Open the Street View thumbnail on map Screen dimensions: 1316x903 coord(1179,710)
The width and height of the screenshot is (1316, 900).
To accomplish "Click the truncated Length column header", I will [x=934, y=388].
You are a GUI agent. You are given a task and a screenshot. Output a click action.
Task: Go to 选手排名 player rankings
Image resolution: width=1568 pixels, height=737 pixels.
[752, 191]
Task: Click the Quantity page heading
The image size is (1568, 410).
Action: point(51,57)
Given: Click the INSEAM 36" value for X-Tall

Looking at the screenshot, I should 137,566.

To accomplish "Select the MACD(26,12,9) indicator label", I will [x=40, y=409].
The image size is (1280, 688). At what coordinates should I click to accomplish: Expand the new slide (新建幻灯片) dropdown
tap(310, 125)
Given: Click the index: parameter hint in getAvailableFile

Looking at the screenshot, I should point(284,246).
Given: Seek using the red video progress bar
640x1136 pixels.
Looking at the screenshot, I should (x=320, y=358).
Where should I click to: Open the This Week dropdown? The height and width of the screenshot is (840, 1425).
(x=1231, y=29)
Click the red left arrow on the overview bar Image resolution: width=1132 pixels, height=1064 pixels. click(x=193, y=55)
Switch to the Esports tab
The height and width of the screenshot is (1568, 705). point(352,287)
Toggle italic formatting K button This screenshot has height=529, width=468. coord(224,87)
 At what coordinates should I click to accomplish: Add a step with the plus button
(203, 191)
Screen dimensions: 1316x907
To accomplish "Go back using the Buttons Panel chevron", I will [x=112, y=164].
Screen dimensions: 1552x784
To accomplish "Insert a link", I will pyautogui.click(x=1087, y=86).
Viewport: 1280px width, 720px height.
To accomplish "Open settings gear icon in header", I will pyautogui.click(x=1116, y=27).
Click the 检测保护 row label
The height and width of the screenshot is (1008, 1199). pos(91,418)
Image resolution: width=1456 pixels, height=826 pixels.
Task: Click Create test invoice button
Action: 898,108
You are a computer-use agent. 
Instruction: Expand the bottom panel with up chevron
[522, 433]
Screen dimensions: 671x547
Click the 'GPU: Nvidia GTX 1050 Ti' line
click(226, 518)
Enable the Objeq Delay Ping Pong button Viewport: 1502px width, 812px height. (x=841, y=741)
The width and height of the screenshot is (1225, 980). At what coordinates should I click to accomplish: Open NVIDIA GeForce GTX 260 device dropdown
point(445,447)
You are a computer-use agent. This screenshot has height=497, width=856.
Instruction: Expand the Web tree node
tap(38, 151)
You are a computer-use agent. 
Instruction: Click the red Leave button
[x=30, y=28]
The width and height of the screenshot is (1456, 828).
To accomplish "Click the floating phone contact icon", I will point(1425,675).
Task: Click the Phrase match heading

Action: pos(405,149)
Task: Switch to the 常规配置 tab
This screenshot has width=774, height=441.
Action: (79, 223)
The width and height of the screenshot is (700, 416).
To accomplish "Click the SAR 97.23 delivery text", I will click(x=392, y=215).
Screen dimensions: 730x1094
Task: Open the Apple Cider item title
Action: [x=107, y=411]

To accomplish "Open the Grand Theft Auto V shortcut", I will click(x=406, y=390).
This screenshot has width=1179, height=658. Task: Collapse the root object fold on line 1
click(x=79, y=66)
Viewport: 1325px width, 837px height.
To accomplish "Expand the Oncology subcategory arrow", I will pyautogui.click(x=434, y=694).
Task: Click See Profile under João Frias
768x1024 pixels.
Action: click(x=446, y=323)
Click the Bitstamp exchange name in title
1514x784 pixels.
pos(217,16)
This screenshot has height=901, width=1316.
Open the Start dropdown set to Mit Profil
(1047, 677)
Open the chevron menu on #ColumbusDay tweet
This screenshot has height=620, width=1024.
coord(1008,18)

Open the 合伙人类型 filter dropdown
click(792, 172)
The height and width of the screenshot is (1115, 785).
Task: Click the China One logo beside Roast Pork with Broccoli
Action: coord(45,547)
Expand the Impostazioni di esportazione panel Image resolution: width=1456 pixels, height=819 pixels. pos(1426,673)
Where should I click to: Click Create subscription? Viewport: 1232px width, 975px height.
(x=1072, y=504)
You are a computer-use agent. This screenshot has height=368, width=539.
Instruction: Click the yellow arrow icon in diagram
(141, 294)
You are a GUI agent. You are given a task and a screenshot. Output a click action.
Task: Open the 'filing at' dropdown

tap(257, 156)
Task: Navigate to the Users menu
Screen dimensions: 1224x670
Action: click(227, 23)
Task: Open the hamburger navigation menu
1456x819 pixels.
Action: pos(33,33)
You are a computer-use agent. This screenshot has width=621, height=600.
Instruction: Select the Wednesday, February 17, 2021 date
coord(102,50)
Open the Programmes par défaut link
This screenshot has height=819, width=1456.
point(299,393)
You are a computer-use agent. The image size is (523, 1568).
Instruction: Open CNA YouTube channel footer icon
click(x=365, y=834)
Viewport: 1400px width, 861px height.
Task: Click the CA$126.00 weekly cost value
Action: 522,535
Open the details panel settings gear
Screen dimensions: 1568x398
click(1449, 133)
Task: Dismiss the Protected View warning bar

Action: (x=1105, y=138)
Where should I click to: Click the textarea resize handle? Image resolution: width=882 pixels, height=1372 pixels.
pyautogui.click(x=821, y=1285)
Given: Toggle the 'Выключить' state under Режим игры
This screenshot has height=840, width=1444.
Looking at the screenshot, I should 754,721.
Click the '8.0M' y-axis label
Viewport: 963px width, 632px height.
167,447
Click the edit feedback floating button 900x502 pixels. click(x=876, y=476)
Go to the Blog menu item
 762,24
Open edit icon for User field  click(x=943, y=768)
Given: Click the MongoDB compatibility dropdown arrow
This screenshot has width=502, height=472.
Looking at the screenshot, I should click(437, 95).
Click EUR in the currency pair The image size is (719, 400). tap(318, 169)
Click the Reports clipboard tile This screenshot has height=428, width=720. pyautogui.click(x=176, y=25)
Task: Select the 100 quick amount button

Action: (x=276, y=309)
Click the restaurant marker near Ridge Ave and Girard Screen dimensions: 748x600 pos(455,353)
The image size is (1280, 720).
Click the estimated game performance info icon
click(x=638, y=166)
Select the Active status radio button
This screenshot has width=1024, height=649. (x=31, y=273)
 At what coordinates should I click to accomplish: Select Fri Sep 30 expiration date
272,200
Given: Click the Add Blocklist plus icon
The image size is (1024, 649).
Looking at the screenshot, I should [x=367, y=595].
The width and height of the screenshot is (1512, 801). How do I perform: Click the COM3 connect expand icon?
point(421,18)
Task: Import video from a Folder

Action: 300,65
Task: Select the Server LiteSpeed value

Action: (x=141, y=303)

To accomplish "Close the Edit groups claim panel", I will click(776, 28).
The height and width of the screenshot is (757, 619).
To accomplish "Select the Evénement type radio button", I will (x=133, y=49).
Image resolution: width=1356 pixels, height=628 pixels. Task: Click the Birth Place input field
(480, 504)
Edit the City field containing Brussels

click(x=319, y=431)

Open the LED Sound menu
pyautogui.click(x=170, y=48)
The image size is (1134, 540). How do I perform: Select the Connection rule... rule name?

··········

#### 수행할 작업
데이터의 처음부터 "will [x=40, y=409]."가 들어 있는 줄까지를 열 이름이 지시와 답변인 2열 CSV로 제시하세요. 지시 하나와 그 답변을 한 행에 넣고, 각 값은 큰따옴표로 감싼 하나의 필드에 담되 줄바꿈은 공백으로 바꾸세요.

#### 완성된 답변
지시,답변
"Open the Street View thumbnail on map Screen dimensions: 1316x903","coord(1179,710)"
"The width and height of the screenshot is (1316, 900). To accomplish ""Click the truncated Length column header"",","I will [x=934, y=388]."
"You are a GUI agent. You are given a task and a screenshot. Output a click action. Task: Go to 选手排名 player rankings Image resolution: width=1568 pixels, height=737 pixels.","[752, 191]"
"Task: Click the Quantity page heading The image size is (1568, 410).","Action: point(51,57)"
"Given: Click the INSEAM 36"" value for X-Tall","Looking at the screenshot, I should 137,566."
"To accomplish ""Select the MACD(26,12,9) indicator label"",","I will [x=40, y=409]."